Green (2007)

Green (2007)

Quelque chose me blesse. Je sens une douleur fulgurante.
« Madame ! Madame ! »
Laissez-moi. Laissez-moi !
« Est-ce que vous m’entendez, Madame ? »
Non. Non ! Je ne veux pas. Je ne veux entendre que le bruit de ses pas, que le bruit de sa voix, que le bruit de sa respiration assistée, que…
Je sens qu’on me frictionne les joues. J’ai mal.
« Madame, est-ce que vous me voyez ? »
Non ! Je ne veux voir que ses pommettes livides, que ses mains blanches, que ses yeux ternis et voilés.
« Tenez, buvez ça. »

Je me souviens m’être redressée et avoir bu. Je me suis levée et j’ai marché jusqu’à la porte sans remercier personne. Dehors, les rayons du soleil m’ont caressée et la flagornerie m’a presque séduite. Dans la rue, les gens marchaient pressés, décontractés, fermés sur leurs pensées, rieurs, seuls, en bandes, dans leur époustouflante diversité. J’avais les membres en coton, je me sentais chloroformée, droguée par une dose aliénante de morphine. J’ai remonté la rue, je suis passée devant une supérette d’où des gens sortaient chargés, je suis passée devant un parc où des gens profitaient du doux soleil de cette fin d’été, je suis passée devant un parking, devant un cinéma, devant des bureaux, des magasins, d’autres rues, d’autres gens, d’autres vies, d’autres mondes, d’autres objets et je suis restée hagarde, étranglée sans savoir très bien pourquoi.

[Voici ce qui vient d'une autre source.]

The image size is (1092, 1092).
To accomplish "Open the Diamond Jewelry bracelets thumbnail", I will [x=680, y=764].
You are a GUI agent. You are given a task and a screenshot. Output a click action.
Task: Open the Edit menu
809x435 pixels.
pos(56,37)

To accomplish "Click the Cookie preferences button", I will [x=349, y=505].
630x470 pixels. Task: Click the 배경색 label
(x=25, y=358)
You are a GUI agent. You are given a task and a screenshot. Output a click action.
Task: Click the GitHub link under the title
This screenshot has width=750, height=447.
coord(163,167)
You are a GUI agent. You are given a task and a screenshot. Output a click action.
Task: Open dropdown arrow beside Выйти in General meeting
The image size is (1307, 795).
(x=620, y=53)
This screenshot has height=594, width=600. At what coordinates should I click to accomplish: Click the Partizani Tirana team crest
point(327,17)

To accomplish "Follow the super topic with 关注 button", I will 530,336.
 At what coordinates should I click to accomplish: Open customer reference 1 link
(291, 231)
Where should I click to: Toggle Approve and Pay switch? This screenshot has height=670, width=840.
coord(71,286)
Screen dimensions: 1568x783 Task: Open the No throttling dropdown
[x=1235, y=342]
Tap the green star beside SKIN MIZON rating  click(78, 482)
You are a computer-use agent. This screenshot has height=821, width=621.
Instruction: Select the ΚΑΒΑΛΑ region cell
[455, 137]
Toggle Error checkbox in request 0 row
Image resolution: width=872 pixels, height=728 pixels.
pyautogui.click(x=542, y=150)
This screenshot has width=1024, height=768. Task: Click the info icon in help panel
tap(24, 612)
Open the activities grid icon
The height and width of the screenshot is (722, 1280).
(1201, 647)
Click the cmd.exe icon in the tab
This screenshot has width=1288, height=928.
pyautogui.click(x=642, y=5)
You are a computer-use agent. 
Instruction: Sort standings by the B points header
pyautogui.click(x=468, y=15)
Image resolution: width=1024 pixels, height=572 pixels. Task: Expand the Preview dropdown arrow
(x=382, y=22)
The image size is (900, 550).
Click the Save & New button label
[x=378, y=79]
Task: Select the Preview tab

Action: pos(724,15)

Je suis venue la visiter tous les jours. Je suis venue la visiter dès que je le pouvais. Je suis venue la visiter sachant pertinemment que cela ne servait à rien mais avec l’espoir fou de me tromper.

J’arrive tout couvert encore de rosée

Dans la rue, je ne regardais rien, je ne voyais rien plutôt : rien ne m’intéressait plus. Mes yeux étaient rivés dans un épais brouillard que rien n’avait envie de dissiper.

Que le vent du matin vient glacer à mon front.

J’avais beau être dans cet état de transe inactif et indolore, je me sentais fourbue. Chaque pas manquait de me faire m’écrouler, chaque inspiration me faisait perdre mon souffle. Je sortais de mes nuits plus fatiguée que jamais : mon sommeil devenait plus éprouvant que mes insomnies.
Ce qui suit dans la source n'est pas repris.